The following job responsibilities are common for individuals in actor roles:

  • Scour ads or work with an agent to find new roles to audition for
  • Attend auditions and read lines or perform monologues to try out for new roles
  • Research characters, historical periods, and other aspects of secured roles in order to best portray characters
  • Memorize lines for roles, and participate in filming sessions or act out roles in front of a live audience
  • Learn new skills as needed for roles, such as playing an instrument, dancing like a ballerina, or performing stunts

A Day in the Life

Actors and actresses are responsible for bringing characters to life. They act in theater productions—including plays and musicals—television shows, and movies. While the execution is a bit different depending on the medium they act in, actors in all roles are responsible for providing written characters with a real and believable personality. To do this, actors must often conduct research on the character, understand the history of the time period or setting, and form a persona to be called upon when acting.
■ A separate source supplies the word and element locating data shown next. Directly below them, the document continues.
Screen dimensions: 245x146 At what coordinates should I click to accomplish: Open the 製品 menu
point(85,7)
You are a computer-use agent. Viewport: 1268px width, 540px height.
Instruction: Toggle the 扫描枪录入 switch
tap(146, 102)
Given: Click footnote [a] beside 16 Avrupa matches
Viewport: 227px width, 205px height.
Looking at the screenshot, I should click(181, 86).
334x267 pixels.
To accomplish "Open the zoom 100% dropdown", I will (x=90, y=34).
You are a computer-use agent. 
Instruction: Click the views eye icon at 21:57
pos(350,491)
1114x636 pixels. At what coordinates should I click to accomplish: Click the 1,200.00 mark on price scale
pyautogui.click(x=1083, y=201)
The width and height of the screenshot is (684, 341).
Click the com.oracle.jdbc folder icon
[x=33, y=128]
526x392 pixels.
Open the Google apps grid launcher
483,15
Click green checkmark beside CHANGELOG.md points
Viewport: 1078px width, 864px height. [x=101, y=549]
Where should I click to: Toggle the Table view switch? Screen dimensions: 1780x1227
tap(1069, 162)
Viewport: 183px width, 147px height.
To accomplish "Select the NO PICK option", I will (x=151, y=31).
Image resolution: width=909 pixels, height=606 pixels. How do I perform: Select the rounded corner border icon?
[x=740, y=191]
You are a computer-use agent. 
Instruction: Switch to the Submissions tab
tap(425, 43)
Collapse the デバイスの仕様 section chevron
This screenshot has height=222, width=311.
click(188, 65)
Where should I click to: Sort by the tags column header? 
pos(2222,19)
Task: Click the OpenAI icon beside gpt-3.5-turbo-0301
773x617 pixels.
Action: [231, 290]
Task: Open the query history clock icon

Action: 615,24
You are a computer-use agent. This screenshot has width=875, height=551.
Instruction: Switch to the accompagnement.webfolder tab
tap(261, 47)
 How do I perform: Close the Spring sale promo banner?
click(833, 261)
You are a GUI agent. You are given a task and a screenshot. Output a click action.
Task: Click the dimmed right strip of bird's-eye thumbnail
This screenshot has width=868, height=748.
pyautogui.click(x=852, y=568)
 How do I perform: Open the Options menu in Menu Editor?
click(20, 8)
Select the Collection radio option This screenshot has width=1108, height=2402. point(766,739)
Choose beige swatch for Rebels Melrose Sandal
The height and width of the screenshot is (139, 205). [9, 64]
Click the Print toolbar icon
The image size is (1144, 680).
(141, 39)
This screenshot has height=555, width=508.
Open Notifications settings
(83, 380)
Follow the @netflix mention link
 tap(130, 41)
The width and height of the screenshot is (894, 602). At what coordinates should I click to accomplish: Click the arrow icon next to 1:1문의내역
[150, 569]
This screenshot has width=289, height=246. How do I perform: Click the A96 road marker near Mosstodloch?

A big part of acting is memorization. For live productions, actors must memorize and deliver a significant number of lines, especially if playing a main character. Actors practice these lines with other cast members in practice sessions and rehearsals, and they also practice on their own time. For theater productions, they spend a lot of time practicing and rehearsing. For movies and TV shows, they spend a lot of time filming every aspect of the work with other actors, guided by directors during the process.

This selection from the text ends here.